问题
I am trying to apply a simple linear regression between two columns of a data frame, for every row. After some research I feel like I am almost there, but my function still doesn't work. Please take a look:
set.seed(1)
DF <- data.frame(A=rnorm(50, 100, 3),
B=rnorm(50, 100, 3))
resultlist <- apply(DF, 1, function(y) lm(y ~ x))
resultcoeffs <- apply(DF, 1, function(y) lm(y ~ x)$coefficients)
Any tip on how to achieve that?
Thanks in advance.
回答1:
It is just one observation per row.
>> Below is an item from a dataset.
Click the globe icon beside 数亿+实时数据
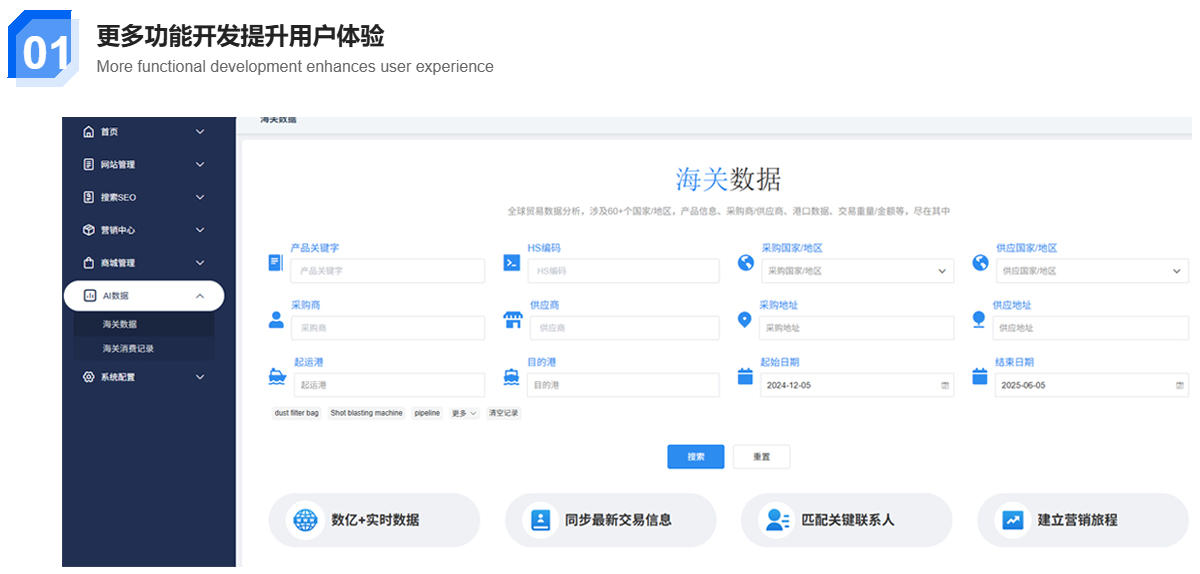Screen dimensions: 1200x574 [x=305, y=520]
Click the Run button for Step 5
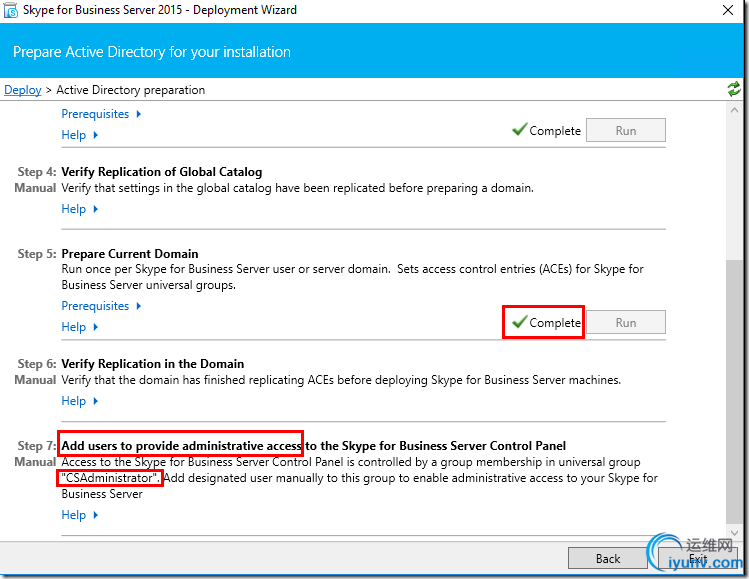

Note that you get NA
estimates as there are not enough degrees of freedom.
The idea would be:
mapply(function(x,y) lm(y~x)$coefficients, DF[,1], DF[,2])
Or
apply(DF1, 1, function(x) lm(x[2]~x[1])$coefficients)
EDIT
Suppose, you have many observations per row i.e. x
and y
variables span over many columns
mapply(function(x,y) lm(y~x)$coefficients, as.data.frame(t(DFNew[1:3])),
as.data.frame(t(DFNew[4:6])))
Or
apply(DFNew, 1, function(x) lm(x[4:6]~x[1:3])$coefficients)
data
set.seed(25)
DFNew <- as.data.frame(matrix(sample(1:50,10*6, replace=TRUE), ncol=6))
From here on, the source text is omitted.